Autrement dit, une conscience [très développée] de soi créé peut-être cette illusion qu'une sorte de _Soi_ pourrait exister, un être, une entité séparée, différente du Reste. La conscience de Soi détermine ici cette barrière, cette frontière entre "l'intérieur" et "l'extérieur".
Or l'Univers, le "Un", est par définition un Entier, une entité absolument indivisible, de sorte que des "intérieurs" et des "extérieurs" ne correspondent à aucune vérité, ailleurs que du point de vue particulier de la créature consciente d'elle-même. Ce soi, tel qu'il niche au coeur du vivant, se limite souvent à la reconnaissance du corps où il a éclos. Pourtant, le soi nie parfois son identité avec ce corps, pour se reconnaître dans cette chose intangible qu'on nomme l'âme, laquelle aurait ce pouvoir de survivre à la mort... Autrement, le soi nie son identité avec le corps vivant qui l'a vu naître pour se reconnaître dans un ensemble plus grand : Un corps social ancré dans le temps, dans l'espace ; "Je" n'est alors que la parcelle d'une famille ou d'un clan habitant telles montagnes ou telles rives...
Le soi peut aussi se reconnaître dans l'Univers entier, présent, futur et passé -- éternel -- et c'est ainsi qu'on se jette soi-même aux crocs du tigre affamé ou qu'on se sacrifie pour sauver un inconnu ; quand on se reconnaît dans l'Autre...
Je nomme "petit soi" cette illusion qui dresse un mur entre des mondes "intérieur" et "extérieur". Je nomme "le plus grand soi" celui qui se reconnaît parfaitement dans l'Etre défini par cette formule de Pascal : Dieu est le centre d'une sphère infinie dont le centre est partout et la circonférence nulle part.
Pas de circonférence : Le Soi ne connaît pas d'intérieur, pas d'extérieur.
Sphère infinie : Le Soi ne connaît pas de limite.
Centre partout : Le Soi correspond à Tout Ce Qui Est. Il Est Ce Qui Est.
Le Soi Est.
Ah le progret...
Moi je suis plutôt satisfait de la marche de l'humanité, quoique je ne l'étais absolument pas il y a quelques temps. Non je pense au contraire maintenant que tout à un sens.

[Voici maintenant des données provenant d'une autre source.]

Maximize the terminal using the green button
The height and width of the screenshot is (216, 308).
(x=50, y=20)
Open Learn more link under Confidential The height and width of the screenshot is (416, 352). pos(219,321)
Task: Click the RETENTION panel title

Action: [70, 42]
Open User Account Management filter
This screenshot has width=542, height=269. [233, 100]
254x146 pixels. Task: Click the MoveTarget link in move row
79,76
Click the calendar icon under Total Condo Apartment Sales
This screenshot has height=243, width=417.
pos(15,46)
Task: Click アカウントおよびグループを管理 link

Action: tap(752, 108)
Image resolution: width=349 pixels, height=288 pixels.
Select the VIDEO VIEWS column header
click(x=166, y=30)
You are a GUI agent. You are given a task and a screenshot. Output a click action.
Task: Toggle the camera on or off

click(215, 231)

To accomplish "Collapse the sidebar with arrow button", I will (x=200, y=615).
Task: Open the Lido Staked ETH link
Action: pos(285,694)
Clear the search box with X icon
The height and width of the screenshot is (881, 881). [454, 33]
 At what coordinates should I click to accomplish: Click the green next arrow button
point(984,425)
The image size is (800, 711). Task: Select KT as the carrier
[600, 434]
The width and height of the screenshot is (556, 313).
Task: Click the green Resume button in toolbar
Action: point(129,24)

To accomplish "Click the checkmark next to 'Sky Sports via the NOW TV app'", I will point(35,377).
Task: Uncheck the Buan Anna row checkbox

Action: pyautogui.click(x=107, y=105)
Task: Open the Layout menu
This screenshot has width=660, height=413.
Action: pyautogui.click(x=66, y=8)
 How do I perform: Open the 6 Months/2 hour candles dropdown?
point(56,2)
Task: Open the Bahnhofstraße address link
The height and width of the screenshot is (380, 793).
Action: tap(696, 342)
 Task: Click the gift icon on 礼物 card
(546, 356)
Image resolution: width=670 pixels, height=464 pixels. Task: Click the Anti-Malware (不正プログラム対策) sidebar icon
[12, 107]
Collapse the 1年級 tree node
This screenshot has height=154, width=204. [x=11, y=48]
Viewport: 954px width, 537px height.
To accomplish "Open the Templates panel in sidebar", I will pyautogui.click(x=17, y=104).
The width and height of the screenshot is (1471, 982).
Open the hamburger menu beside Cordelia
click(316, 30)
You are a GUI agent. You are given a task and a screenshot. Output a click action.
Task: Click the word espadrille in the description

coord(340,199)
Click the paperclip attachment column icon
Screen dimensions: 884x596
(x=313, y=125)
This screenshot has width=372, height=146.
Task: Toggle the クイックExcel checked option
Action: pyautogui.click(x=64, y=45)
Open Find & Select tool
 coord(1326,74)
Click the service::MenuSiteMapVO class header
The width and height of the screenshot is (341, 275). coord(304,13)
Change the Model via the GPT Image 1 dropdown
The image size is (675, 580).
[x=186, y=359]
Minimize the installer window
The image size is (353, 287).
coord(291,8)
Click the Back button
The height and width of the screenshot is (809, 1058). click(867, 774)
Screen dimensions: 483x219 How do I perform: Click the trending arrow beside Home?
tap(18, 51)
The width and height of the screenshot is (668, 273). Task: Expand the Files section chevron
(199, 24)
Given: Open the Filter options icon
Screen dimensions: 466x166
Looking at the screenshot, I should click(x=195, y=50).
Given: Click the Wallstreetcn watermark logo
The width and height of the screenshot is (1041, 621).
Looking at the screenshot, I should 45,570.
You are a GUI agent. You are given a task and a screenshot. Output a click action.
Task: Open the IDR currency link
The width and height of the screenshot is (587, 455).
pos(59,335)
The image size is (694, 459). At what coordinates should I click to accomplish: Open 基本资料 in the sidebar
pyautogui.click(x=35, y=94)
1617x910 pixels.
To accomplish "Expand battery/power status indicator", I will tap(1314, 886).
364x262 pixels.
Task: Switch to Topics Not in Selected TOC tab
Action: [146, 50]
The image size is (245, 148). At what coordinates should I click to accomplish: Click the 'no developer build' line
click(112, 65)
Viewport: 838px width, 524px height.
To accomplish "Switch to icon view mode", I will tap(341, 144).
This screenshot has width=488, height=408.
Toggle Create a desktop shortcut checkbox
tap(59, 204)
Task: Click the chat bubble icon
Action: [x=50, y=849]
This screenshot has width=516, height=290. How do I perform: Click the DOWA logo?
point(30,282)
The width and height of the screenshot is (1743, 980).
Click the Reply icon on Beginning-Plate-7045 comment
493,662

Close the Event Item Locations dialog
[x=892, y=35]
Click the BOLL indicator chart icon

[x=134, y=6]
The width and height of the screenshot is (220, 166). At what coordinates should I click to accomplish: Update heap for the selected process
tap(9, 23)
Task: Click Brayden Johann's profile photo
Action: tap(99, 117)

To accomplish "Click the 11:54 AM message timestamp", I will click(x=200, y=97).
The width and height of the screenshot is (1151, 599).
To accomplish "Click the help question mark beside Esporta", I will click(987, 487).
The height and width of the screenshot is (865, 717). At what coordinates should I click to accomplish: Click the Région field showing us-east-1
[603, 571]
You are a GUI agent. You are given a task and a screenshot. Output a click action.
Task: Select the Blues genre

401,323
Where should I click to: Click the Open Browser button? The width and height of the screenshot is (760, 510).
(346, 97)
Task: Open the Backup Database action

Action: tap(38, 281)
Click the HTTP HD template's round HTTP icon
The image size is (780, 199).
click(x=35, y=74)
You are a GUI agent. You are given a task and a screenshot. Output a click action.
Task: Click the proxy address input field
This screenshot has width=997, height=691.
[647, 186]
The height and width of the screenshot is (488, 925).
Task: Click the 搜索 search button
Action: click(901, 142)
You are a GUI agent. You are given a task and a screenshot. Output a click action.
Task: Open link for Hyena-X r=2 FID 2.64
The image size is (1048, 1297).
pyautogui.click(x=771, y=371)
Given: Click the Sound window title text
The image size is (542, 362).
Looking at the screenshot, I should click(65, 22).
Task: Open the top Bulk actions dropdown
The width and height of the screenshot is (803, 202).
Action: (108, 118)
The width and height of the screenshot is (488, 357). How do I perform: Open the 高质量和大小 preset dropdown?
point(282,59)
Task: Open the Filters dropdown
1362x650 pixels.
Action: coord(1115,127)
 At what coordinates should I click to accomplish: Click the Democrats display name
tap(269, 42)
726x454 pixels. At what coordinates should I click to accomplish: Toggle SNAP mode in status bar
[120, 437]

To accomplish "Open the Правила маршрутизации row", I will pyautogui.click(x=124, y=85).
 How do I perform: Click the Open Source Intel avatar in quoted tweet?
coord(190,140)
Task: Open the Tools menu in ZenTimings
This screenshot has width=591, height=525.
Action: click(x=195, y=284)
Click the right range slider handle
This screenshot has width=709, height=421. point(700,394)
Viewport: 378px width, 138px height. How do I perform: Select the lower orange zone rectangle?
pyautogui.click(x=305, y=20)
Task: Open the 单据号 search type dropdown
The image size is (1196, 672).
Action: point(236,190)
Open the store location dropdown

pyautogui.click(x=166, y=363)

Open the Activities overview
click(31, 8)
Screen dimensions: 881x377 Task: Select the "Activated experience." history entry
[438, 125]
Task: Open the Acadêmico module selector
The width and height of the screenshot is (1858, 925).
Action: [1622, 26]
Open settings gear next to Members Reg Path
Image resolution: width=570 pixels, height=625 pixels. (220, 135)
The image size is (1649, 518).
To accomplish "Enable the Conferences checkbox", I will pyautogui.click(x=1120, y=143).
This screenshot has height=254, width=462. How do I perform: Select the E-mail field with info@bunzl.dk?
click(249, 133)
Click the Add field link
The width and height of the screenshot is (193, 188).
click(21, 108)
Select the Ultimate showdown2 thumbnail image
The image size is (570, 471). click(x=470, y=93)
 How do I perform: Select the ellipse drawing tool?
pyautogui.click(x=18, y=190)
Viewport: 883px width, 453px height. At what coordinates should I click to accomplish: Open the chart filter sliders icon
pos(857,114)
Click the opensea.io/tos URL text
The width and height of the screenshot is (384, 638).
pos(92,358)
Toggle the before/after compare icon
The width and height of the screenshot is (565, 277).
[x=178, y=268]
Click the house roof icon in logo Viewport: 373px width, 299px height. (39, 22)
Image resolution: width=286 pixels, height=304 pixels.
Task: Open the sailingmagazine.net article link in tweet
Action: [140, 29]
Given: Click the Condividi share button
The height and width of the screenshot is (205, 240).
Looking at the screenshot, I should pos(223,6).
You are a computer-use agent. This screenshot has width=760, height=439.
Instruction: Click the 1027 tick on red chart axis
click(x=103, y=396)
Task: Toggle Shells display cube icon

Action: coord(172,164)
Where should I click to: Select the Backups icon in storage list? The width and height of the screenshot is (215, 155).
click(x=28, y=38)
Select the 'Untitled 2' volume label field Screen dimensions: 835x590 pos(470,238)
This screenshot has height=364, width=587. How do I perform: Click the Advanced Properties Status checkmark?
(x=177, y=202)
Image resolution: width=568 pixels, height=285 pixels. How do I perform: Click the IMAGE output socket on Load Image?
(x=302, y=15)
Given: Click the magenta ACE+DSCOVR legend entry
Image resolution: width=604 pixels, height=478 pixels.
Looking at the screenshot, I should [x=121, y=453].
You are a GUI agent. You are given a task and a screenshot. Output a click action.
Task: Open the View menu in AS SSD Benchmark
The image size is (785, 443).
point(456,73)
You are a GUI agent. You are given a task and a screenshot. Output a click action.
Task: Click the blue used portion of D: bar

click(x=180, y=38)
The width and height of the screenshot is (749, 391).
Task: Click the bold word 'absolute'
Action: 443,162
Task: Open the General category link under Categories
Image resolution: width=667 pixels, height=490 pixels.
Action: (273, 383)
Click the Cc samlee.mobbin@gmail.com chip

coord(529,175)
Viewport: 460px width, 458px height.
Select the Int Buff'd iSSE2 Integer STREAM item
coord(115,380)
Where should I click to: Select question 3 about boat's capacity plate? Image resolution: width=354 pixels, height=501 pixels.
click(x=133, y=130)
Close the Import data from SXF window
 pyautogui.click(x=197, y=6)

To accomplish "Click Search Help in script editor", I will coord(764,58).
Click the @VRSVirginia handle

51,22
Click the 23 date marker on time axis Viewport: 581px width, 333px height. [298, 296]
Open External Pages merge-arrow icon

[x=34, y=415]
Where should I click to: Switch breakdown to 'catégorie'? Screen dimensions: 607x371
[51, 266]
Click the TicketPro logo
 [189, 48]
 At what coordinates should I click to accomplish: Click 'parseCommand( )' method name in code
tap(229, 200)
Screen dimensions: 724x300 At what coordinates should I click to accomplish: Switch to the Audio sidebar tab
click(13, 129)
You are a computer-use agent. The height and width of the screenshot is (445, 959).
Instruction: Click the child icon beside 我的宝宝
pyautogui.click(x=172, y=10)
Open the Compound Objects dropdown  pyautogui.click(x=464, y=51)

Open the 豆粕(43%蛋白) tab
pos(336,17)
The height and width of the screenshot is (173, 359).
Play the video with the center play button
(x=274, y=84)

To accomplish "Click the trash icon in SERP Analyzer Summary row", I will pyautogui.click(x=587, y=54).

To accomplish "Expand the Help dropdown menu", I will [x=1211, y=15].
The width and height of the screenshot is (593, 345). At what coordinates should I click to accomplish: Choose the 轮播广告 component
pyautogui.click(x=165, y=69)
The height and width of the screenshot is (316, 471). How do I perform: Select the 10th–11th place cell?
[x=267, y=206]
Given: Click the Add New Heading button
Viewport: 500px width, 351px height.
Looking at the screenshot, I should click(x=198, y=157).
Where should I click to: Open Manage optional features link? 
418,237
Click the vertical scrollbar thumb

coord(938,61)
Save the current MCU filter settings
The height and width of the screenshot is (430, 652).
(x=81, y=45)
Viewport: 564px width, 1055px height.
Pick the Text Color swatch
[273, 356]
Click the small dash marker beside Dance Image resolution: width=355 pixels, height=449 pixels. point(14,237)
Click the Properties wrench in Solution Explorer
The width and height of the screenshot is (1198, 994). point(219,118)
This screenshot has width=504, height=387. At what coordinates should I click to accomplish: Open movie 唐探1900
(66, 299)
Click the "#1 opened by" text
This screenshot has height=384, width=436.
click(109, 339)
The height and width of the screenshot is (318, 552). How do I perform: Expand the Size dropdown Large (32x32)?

Si le monde vit dans l'illusion, à côté de la plaque, avec ces faux-besoins à outrances c'est parce qu'elle a besoin de connaître une overdose de tout ce qui est stupide et éphémère, pour que son âme, son être goûte à tous les vices, toutes les supercheries pour enfin les vivre et les assimiler complétement et se rendre compte alors, plus tard, comme tout était faux. Et ce n'est que là, quand tous auront goûté à l'ensemble des illusions que le noyau de l'humain s'en dégagera petit à petit.
Patience. Je suis heureux qu'ils continuent à vivre les rêves quels qu'ils soient, car ça les rapproche d'une réalité qu'ils ne perçoivent pas encore. Au moins ils sont authentiques, atardés par leur égo certes, mais authentiques et en vie dans une conscience qui ne fait que sommeiller.
Superbe offrande...et Joie profonde en cette résonance... MERCI.